(Saved entries)
----

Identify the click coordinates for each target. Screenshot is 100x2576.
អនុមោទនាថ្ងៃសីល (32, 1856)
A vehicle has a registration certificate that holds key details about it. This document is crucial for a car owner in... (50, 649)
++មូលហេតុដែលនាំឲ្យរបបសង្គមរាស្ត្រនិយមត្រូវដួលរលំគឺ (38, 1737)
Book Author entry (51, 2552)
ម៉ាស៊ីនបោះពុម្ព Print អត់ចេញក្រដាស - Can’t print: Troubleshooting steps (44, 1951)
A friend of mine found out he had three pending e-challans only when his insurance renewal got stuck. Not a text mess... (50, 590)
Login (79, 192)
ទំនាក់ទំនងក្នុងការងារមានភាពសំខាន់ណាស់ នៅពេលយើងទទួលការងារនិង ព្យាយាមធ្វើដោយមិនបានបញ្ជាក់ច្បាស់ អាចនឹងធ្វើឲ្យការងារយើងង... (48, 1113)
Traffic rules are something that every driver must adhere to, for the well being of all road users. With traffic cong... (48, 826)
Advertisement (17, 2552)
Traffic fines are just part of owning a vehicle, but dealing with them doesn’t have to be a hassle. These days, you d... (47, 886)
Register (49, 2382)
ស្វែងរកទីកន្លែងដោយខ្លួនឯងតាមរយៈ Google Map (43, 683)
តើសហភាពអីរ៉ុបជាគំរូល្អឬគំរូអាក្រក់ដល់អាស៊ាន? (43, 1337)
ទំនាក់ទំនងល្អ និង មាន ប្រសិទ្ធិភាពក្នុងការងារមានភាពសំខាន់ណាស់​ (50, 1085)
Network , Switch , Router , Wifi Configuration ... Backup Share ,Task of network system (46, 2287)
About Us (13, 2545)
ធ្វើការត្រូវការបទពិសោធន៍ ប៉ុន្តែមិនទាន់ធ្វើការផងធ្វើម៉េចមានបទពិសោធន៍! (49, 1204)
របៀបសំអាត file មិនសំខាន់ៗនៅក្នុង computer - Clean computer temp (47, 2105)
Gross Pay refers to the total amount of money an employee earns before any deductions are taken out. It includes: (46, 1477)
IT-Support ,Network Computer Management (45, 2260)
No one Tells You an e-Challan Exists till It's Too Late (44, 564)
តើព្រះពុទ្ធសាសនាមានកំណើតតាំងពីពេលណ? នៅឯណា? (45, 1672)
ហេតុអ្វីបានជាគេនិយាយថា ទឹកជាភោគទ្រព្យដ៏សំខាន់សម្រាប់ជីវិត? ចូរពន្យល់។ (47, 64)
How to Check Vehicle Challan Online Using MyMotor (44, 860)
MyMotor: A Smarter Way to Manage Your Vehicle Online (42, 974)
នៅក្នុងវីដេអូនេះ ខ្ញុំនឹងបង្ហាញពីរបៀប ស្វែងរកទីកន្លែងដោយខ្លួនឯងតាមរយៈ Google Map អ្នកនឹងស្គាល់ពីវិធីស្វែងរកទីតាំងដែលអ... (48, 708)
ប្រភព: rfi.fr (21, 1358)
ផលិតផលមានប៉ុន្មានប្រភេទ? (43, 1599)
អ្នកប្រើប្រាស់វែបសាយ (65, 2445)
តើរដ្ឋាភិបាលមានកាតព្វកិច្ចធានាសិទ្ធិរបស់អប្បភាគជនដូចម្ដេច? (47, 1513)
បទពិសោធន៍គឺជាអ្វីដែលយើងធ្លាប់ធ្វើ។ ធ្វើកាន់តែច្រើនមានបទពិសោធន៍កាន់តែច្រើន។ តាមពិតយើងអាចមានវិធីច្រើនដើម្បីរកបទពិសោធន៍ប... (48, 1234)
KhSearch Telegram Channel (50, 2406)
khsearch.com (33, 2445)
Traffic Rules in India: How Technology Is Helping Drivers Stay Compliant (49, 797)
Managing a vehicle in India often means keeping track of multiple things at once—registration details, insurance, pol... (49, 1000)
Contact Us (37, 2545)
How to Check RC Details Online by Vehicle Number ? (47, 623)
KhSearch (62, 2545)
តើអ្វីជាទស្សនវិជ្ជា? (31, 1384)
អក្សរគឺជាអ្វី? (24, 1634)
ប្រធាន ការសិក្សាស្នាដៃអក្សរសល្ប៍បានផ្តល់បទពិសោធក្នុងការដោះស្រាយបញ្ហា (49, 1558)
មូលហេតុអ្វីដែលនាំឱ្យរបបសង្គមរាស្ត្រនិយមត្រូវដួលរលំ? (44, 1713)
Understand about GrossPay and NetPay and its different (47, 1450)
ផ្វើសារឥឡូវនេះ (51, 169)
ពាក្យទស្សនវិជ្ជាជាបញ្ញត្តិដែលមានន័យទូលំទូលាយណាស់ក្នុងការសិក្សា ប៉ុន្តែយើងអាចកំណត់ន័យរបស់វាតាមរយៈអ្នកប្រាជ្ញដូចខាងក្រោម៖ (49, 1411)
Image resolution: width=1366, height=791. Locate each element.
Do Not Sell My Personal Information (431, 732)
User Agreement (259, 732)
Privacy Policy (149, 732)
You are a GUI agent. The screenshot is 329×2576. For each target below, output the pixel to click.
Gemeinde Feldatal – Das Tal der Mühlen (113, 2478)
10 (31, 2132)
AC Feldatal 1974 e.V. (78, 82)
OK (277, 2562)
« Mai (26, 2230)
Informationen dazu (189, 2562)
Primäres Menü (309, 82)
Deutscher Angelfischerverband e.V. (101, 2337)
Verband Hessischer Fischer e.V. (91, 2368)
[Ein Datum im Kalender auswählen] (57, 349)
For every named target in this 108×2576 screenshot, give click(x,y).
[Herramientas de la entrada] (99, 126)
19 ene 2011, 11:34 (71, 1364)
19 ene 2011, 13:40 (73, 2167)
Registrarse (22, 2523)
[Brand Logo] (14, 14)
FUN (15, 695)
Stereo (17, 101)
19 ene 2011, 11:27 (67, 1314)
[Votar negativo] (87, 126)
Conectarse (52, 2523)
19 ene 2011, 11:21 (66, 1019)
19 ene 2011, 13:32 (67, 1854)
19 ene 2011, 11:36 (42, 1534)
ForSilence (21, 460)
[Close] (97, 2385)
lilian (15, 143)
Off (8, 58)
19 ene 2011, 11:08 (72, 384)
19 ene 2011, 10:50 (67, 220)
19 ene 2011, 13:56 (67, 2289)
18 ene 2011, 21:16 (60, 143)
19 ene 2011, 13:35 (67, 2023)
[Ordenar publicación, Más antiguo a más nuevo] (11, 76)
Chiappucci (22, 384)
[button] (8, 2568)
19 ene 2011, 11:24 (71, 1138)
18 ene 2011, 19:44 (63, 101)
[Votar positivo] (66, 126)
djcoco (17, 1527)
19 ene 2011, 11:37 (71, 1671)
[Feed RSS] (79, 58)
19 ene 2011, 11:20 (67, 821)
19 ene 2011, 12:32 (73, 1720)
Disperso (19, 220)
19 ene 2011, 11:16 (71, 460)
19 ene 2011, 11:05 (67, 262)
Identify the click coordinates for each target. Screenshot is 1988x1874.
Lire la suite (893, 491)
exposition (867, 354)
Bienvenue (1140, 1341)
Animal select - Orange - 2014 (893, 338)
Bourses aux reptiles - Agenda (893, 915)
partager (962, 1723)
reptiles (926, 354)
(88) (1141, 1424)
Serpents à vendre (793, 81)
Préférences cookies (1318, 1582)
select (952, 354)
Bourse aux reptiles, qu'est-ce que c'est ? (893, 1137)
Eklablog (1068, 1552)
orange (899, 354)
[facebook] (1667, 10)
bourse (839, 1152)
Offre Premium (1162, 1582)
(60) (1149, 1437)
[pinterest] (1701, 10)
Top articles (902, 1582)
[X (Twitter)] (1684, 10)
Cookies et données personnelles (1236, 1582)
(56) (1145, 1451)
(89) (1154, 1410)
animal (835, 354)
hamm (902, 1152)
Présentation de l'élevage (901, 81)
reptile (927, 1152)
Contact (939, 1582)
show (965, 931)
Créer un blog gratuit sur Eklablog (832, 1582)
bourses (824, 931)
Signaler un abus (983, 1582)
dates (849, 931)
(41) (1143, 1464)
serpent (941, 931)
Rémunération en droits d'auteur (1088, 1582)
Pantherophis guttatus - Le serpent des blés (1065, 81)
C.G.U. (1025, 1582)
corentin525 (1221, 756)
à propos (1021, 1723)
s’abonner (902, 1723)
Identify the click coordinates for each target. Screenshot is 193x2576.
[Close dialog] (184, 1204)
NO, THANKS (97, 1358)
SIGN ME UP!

----

*Problem to solve*:
Which lines above contain the word "Identify"? Copy all of them.

*Solved exercise*:
Identify the click coordinates for each target. Screenshot is 100x2576.
Identify the click coordinates for each target. Screenshot is 1988x1874.
Identify the click coordinates for each target. Screenshot is 193x2576.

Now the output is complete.